The Tesseract OCR engine analysis

Tesseract OCR engine harbours the ability to perform handwriting recognition. Although the initial use of the engine was not for handwriting, it can be trained to recognise handwriting with good accuracy.

Troubles before image pre-processing

Initially at the beginning of the week I spent far too long trying to do some handwriting recognition with greyscale images, using ImageMagick, and found that it was a laborious process which did not return much success. There were letters which were being mis-calculated, or just not even been recognised after a few rounds of training. Although this was disheartening and it felt like I had lost a couple of days, I had a light bulb moment: “Perhaps the greyscale images were too dark”.
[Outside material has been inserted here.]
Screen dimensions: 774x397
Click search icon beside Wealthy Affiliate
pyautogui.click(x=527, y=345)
An example of using the greyscale image, where it would identify some characters (after tagging) but it would fail to identify development:

Some image not recognising things

Playing with ImageMagick

My first aim was to convert the images to monochrome, instead of greyscale, and this resulted in a better recognition rate. After playing around with ImageMagick for a while and still not being 100% satisfied with my solution thus far, the task was left for a little while until I got some more information on it. During my meeting with my supervisor, it was suggested that I should look into using OpenCV instead of ImageMagick for the pre-processing of the notes; previous work had shown that OpenCV worked with the prototype web application, so why use another tool when OpenCV could help me already?
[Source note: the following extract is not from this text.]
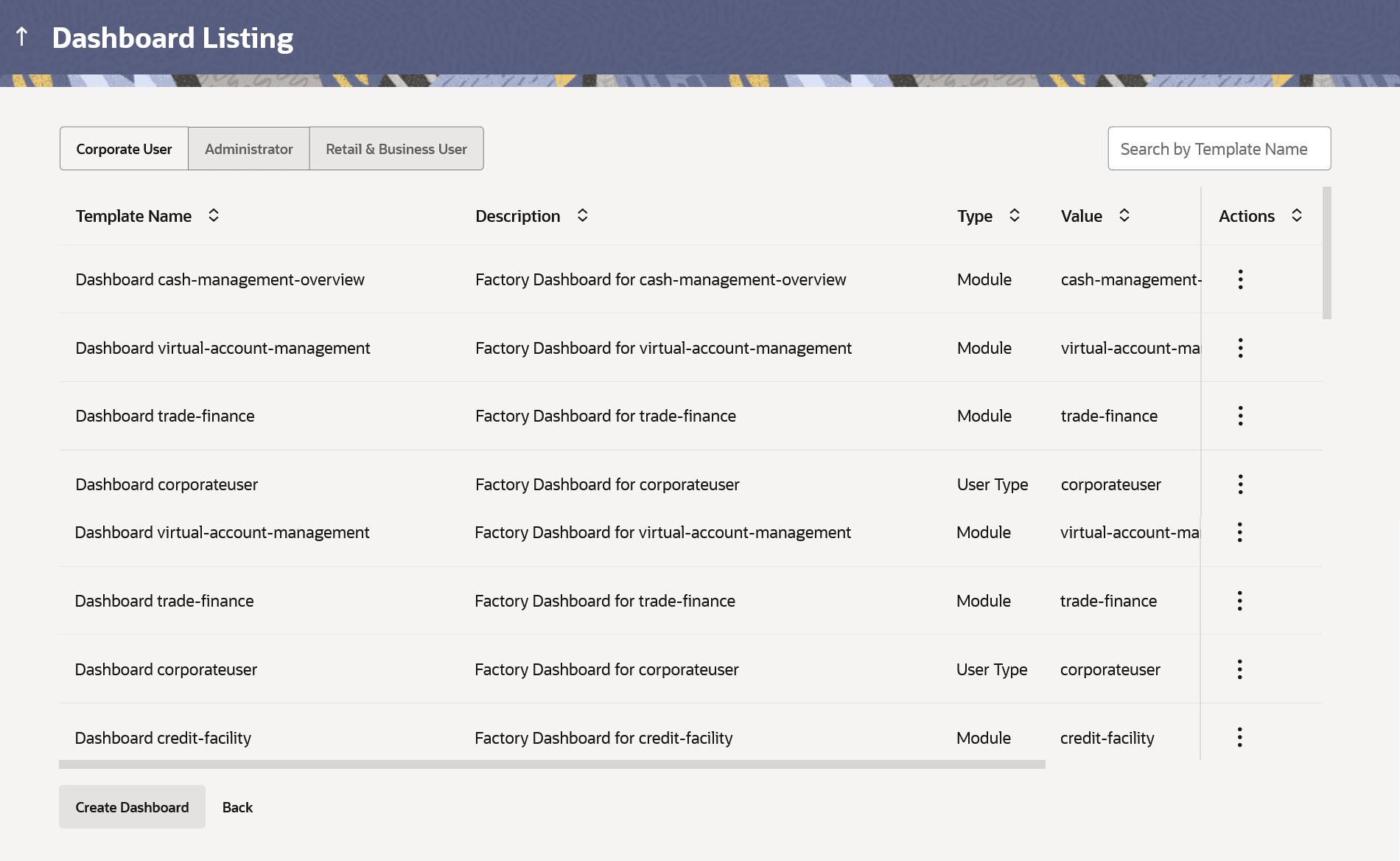The image size is (1400, 861).
Task: Sort by Description column arrows
Action: 582,215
An example using the jTesseractBoxEditor tool with the monochrome image from ImageMagick, a problem I had was there was too much noise on the page.

Monochrome test in Imagemagick

OpenCV Binarisation investigation

Some tasks were raised to look into OpenCV and to begin an “experiment” into the OTSU method and various adaptive threshold functions, and how this would help with binarising the image. The real key for binarising the image was to reduce ambiguity with light sources and shadows on the photo of the notes (arms tend to get in the way and cast shadows). As stated above greyscale was proving problematic with detecting the characters, and even after a few rounds of training, errors such as a “-“ was being computed as an “m”.

Before deciding on an appropriate binarisation technique there had to be an investigation as whether Tesseract performed any such algorithms. In doing so I quickly discovered a paper from research developers working at Hewlett Packard Labs (where Tesseract first originated) stating that Tesseract uses the OTSU thresholding method - which instantly showed that potentially OTSU thresholding on top of OTSU thresholding would not return the best results.

Additionally when I looked at the source code it clearly uses the OTSU algorithm, implemented in C++. Another interesting thing I found was that Tesseract uses neural networks, in the source code there are files relating to neural networks, which makes sense with it being a black box learner (we’re not sure how it gets the answer we just get a value returned from it).

After some investigation into different pre-processing steps a collection of images were collated as such. This shows adaptive mean and adaptive gaussian return good results without the noise of the black at the top. Importantly, the OTSU method shows how Tesseract may be interpreting the images, hence the struggle with greyscale:

Different OpenCV methods

Starting out the experiments

So, following on from this it was clear I needed to identify a sensible thresholding algorithm for the images. It was suggested that I conduct a series of “experiments” on lined paper, plain paper and coloured line paper (I created my own due to the algorithm not identifying the coloured lines, and merely rejected them). This was conducted to analyse and present an answer for how my notes will be constructed as whether Tesseract favoured a certain pre-processing stage on specific paper compared to others.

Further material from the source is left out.